Aktuell touren Forstexperten – wie stets einmal im Jahr – durch den Landkreis, um hiesige Kleinprivatwaldbesitzer bei Veranstaltungen über neue Entwicklungen der Forstwirtschaft, den Holzmarkt, aber auch den Zustand des heimischen Waldes zu informieren. Bei letzterem Thema steht die Fichte besonders im Mittelpunkt des Interesses. Denn sie macht im östlichen Teil des Landkreises, also zwischen Aitrach und Aichstetten sowie Wangen und Achberg, rund 70 bis 75 Prozent des Waldbestands aus.
Bernhard Dingler, im Forstamt genau für diesen Bereich zuständig, konstatiert der Fichte zwar ein „erhöhtes Risiko“durch Auswirkungen des Klimawandels, glaubt aber an eine Perspektive für die nächste Bestandsgeneration. Also an einen Zeitraum von 60 bis 120 Jahren, wie er im Gespräch mit der „Schwäbischen Zeitung“erklärt.
Die Baumart habe allein schon wegen der klimatischen Bedingungen im Württembergischen Allgäu eine Chance. Erstens, weil es vor allem im südöstlichen Bereich des Kreises, also im Raum Wangen, nach wie vor vergleichsweise oft regne. Und zweitens, weil die Region höher gelegen und damit kühler sei. Neben Temperaturen und Niederschlag spielen laut Dinger aber auch „sehr gute Böden“eine Rolle.
Und dennoch: Auch hier macht der Klimawandel den Fichten zu Schaffen, insbesondere durch die „Wechselfeuchte“, also den Wechsel zwischen stärker werdenden Regenfällen und ausgeprägteren Trockenperioden. Deshalb empfiehlt er Waldbesitzern bei der (Neu-)Ansiedlung der wirtschaftlich lukrativen Fichte genau auf potenzielle Standorte zu achten.

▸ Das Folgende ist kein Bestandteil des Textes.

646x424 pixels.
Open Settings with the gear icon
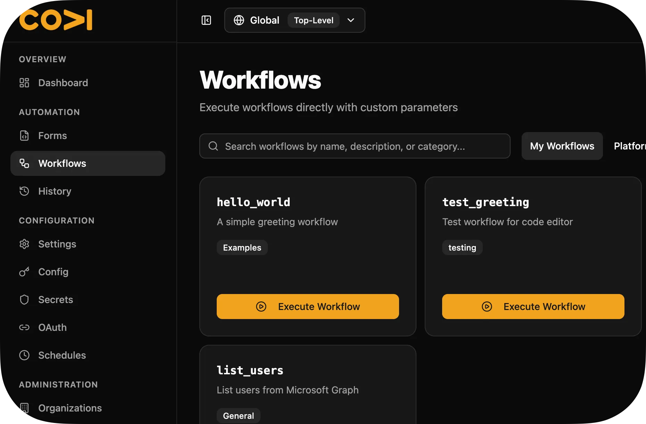click(24, 244)
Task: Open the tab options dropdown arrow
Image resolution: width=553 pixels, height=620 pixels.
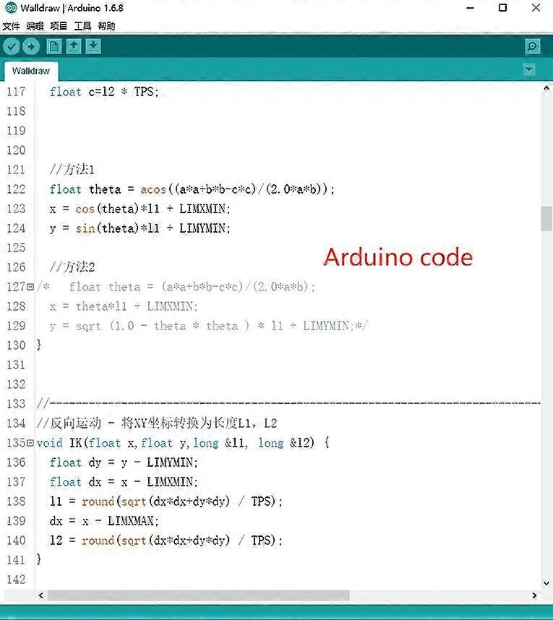Action: coord(529,70)
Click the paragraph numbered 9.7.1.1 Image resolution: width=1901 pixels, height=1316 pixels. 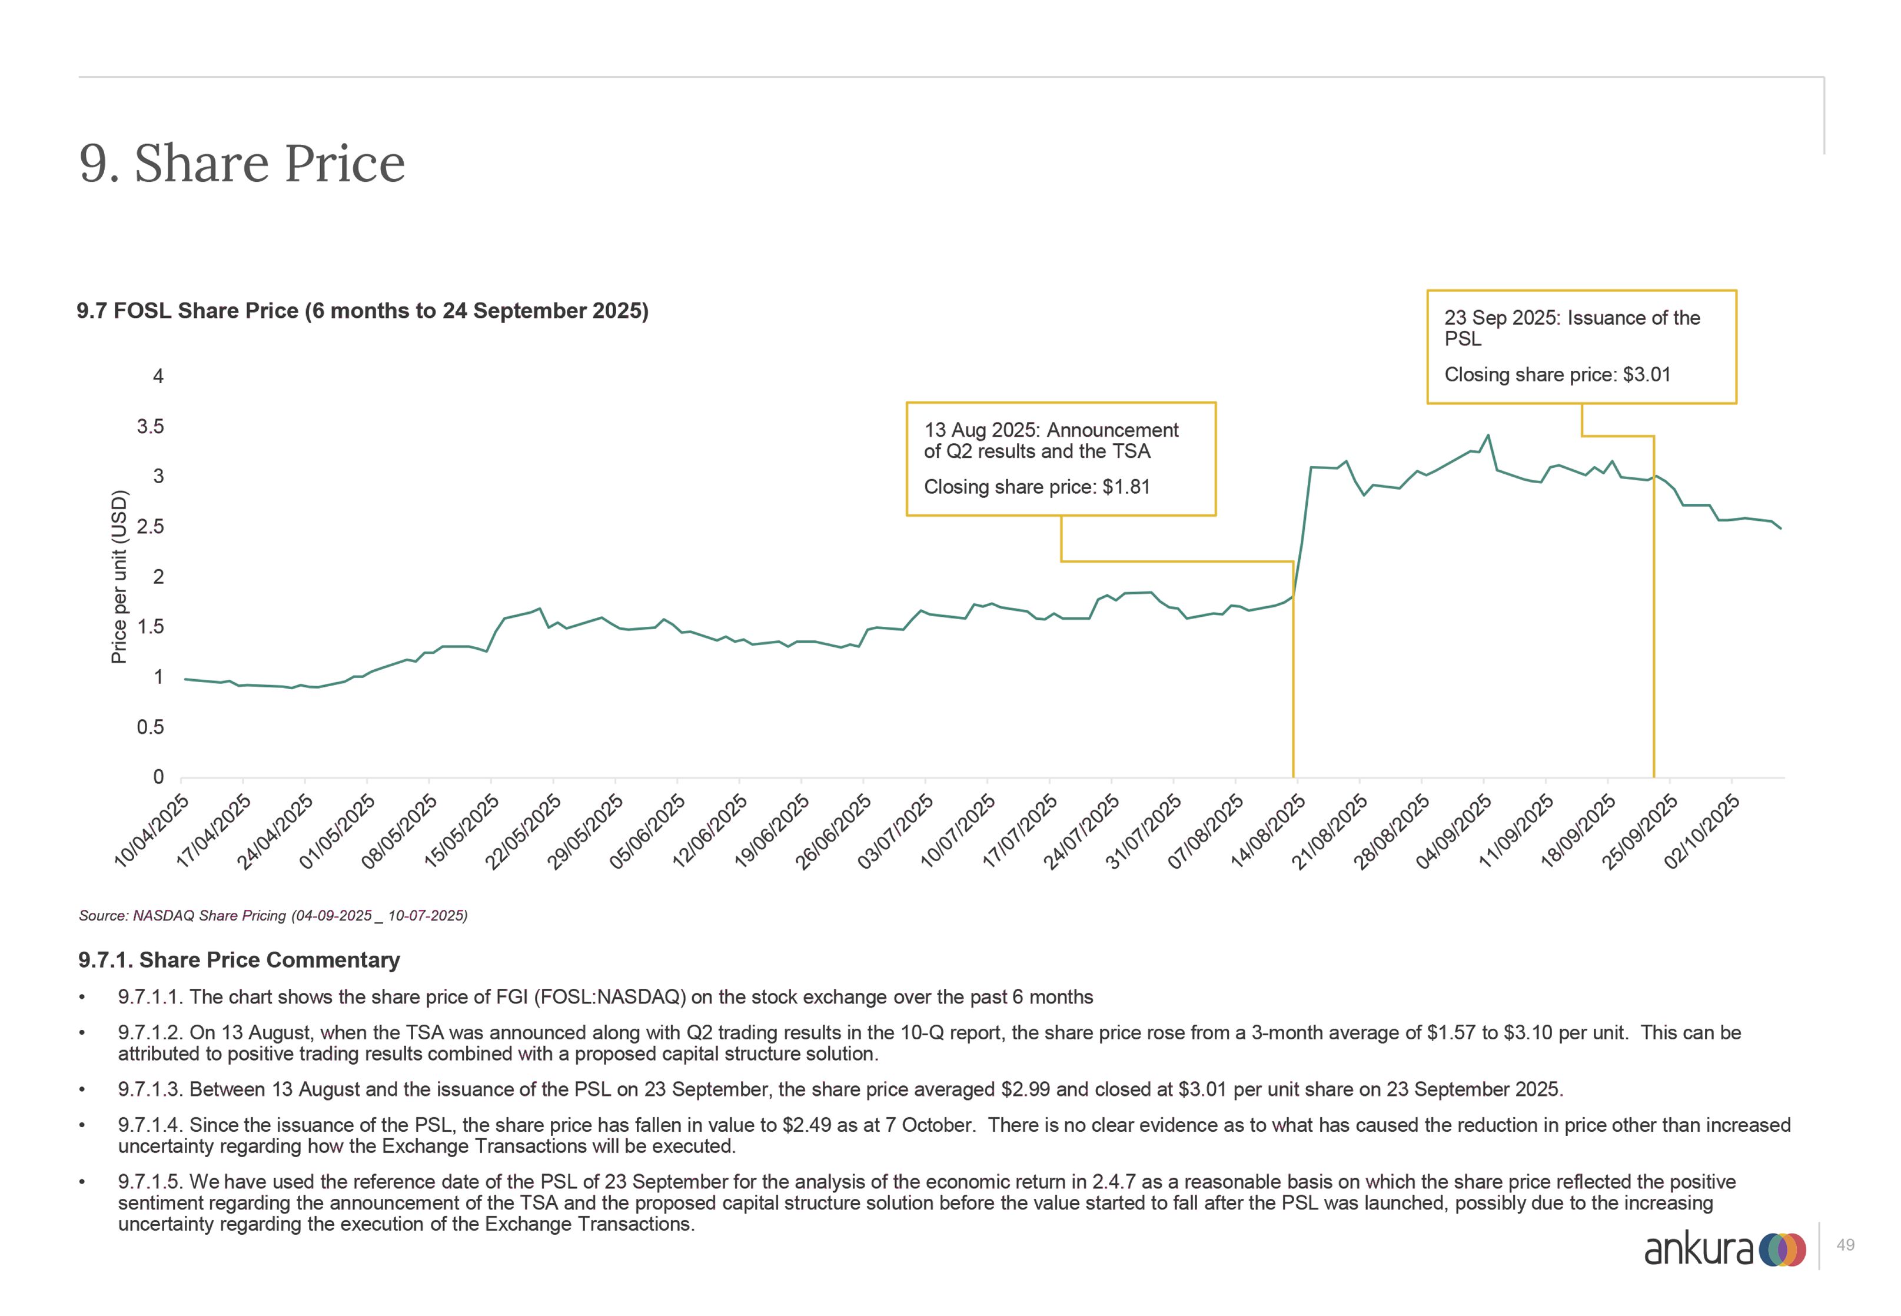605,997
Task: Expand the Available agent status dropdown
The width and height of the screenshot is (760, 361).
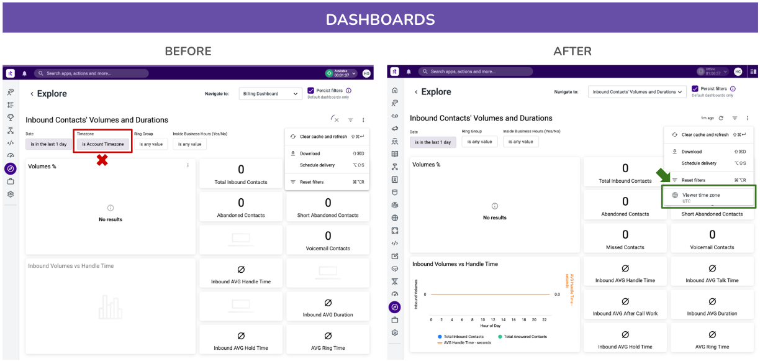Action: [342, 73]
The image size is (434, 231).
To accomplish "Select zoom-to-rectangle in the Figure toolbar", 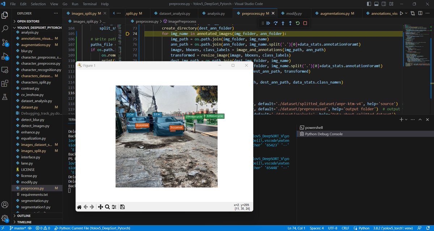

Und: Sie sollten das Risiko auf drei bis vier Baumarten verteilen, für mehr Struktur und eine frühe erste Durchforstung zu sorgen. Also für einen weniger dichten Wald. Für schwierige Standorte rät Dingler zu Weißtannen, Eichen oder Erlen.
„Schulterschluss mit Jägern“
Insbesondere die Weißtanne „durchwurzelt“laut Dingler die Böden besser und wachse dort deshalb besser. Auf dem Holzmarkt ebenfalls einträglich, sei sie aber „verbissempfindlicher“als die Fichte und „nicht so einfach zu behandeln“. Zudem geht sein Appell an die Jäger, für „angepasste Wildbestände“zu sorgen. „Hier brauchen wir den Schulterschluss“, sagt der Forstamtsleiter und drückt damit verklauseliert aus, dass er sich eine bessere Zusammenarbeit wünscht.

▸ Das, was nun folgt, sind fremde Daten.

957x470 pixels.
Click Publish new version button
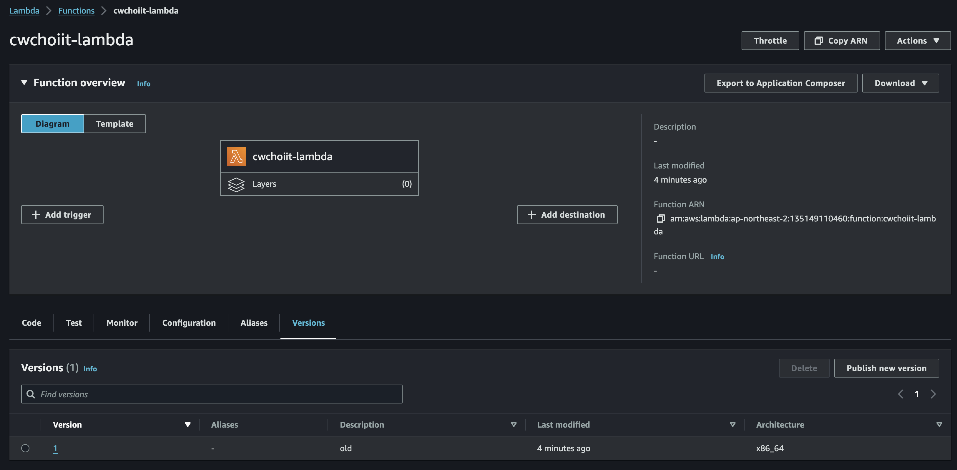(x=886, y=368)
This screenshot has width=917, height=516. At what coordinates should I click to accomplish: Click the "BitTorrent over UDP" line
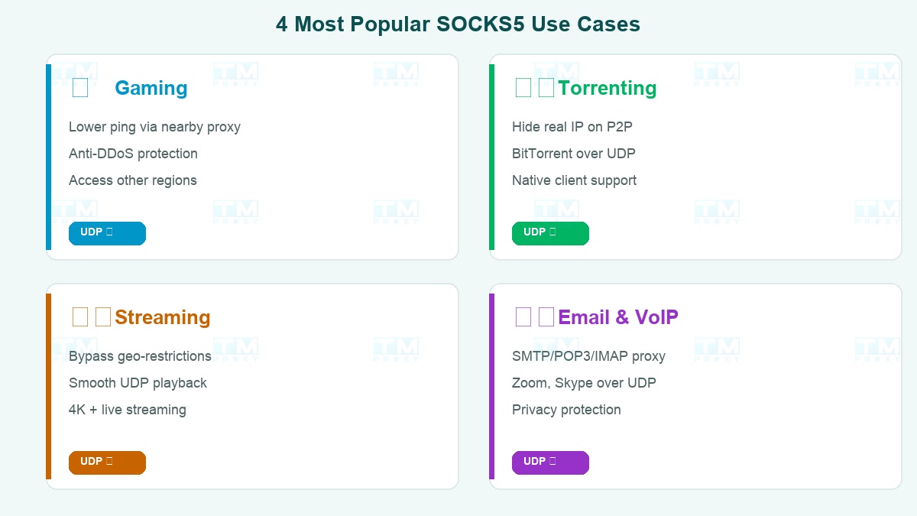pyautogui.click(x=573, y=154)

Gemäß der Vorhersagen rechnet der Forstexperte des Kreises mit einer weiteren Zunahme der Wetterextreme auch in der Region, gefolgt von mehr Schädlingen – sei es klimabedingt eingeschleppt durch die Globalisierung. Den Fichten macht da besonders der Borkenkäfer zu schaffen, bei den Eschen ist es ein Pilz, der bekanntermaßen zum grassierenden Eschentriebsterben geführt hat.
Und hier hat Bernhard Dingler im zuletzt neue, negative Entwicklungen bemerkt. Waren zuvor vor allem ältere Bäume durch ein Absterben der Triebe und Äste betroffen, „schreitet die Entwicklung im letzten Jahr bei den Jungeschen rapide voran“. Festzumachen an einer Fäulnis an Wurzeln und der Stammbasis. „Die Infektion ist nicht heilbar“, sagt Dingler und deshalb werde die Baumart hierzulande in zehn bis 20 Jahren ausgestorben sein.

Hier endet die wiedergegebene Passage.